According to the Labour Code of Ukraine, no employee may be admitted to work without employment contract executed by the owner’s Order and notification sent to tax authorities. That is, for proper documenting of labor relations an order on employment must be issued and tax authorities must be notified of this fact.

As regards civil law contracts, the legislation provides for them mandatory written form. Thus, Article 208 of the Civil Code of Ukraine specifies that all transactions between an individual and a legal entity must be executed in writing.

The absence of a written contract on the part of a FOP shall entail the risk of recognition of the fact of employment relations.

For example, in the judgment of Sumy District Administrative Court dated August 03, 2016 in Case No. 818/706/16 the court found: “Pursuant to p. 2 of part 1 of Article 208 of the Civil Code of Ukraine, transactions between an individual and a legal entity should be executed in writing. There was no written agreement between the parties. Therefore, as the civil law relations were documented, and the person was in fact allowed to work, the court considers justified the conclusions of the defendant on existence of labour relations between the parties”.

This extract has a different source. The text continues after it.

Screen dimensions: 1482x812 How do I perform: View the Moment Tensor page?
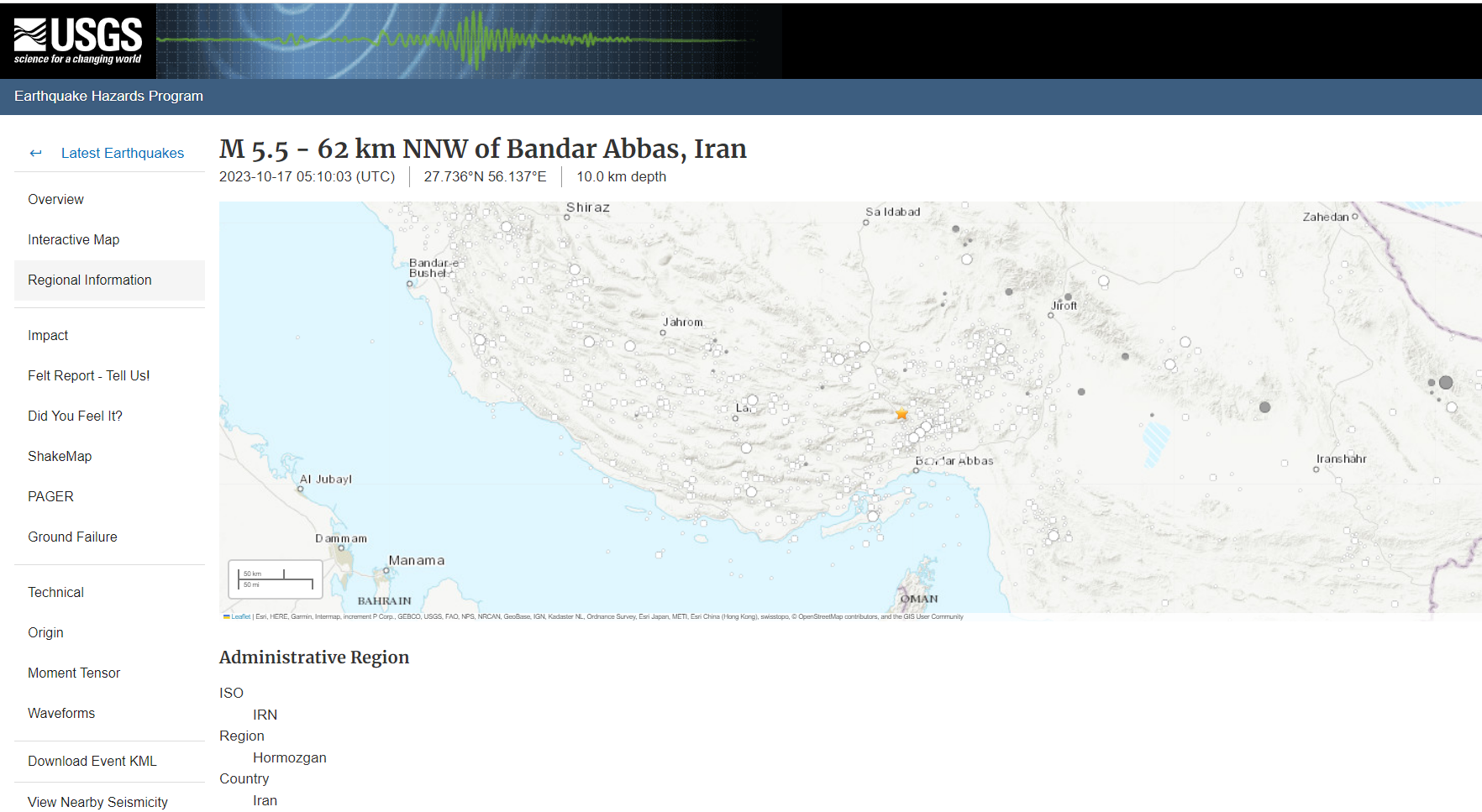(x=74, y=673)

Difference in terms of remuneration

Another difference between labor and civil law relations is the procedure of financing them.

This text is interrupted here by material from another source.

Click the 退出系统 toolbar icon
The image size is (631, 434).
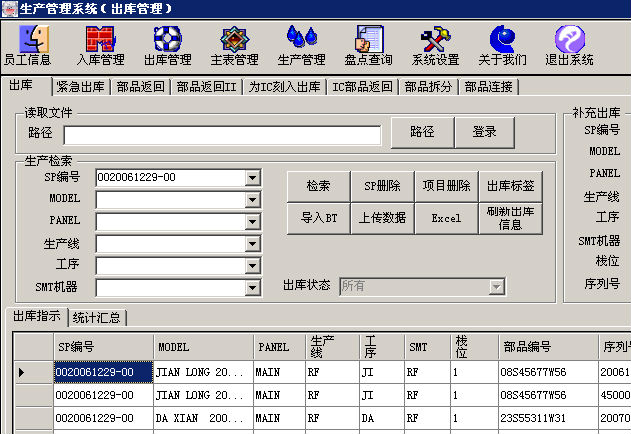point(569,45)
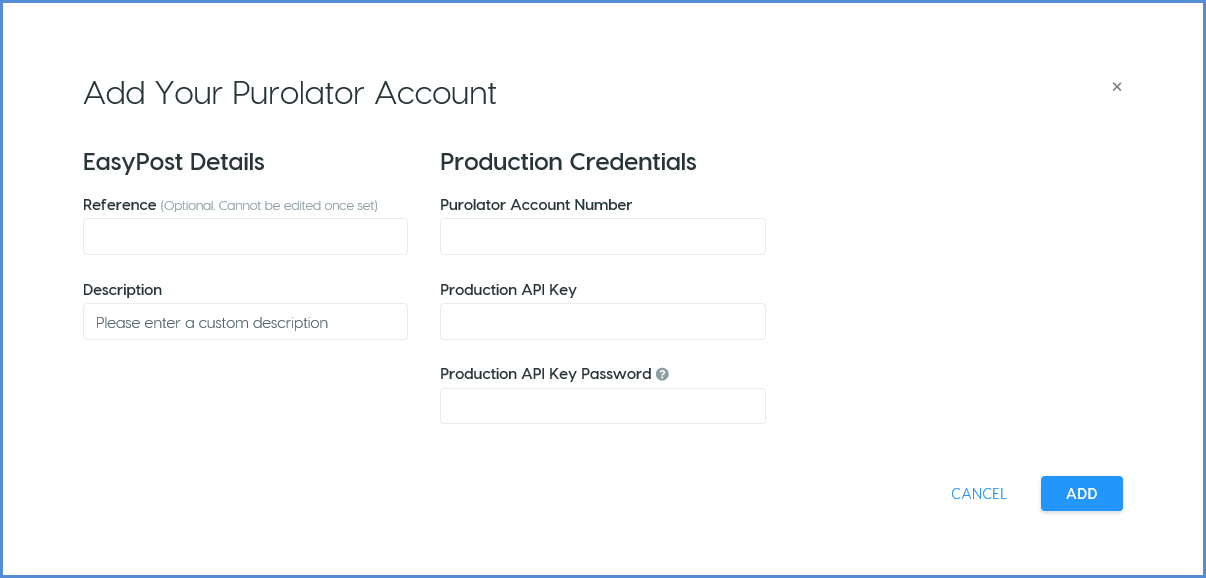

Under an employment contract, payment is made systematically, usually twice a month (an advance payment and salary). In case of civil law relations, services are paid upon completion (in a lump sum).

Therefore, if a civil law contract provides for strict schedule of payments, it is highly probable that such contracts will be declared employment contracts.

Thus, for instance, Kyiv Administrative Court of Appeal, in its decision in Case No. 826/11822/15 stated that: during the investigation into the contents of civil law contracts, the inspectors came to the conclusions that such contracts meet the criteria of labor relations. Under such contracts, employees have been paid monthly remuneration in the form of an advance payment and salary simultaneously with the other staff employees of the company (the remuneration is deducted according to the delivery and acceptance certificate prepared once a month. At the same time, no advance payments by contractors are prescribed by civil law contracts).

How to avoid risks

In order to avoid risks of requalification of civil law contracts as employment contracts, companies should follow some simple recommendations:

– to execute civil law contracts with FOPs in writing;
– to take into account the fact that FOP’s activities must satisfy the conditions of a civil law contract;
– to provide for a paragraph in the contract, according to which FOP shall be personally liable for performance of works and shall receive compensation depending on results thereof;
– to avoid description of any social protection in the contract, either vacation, or sick pay or compensation of travel costs.

It’s not an easy task to prove the existence of civil law relations with employees of IT companies. Subject to accurate preparation of documents, however, is quite real.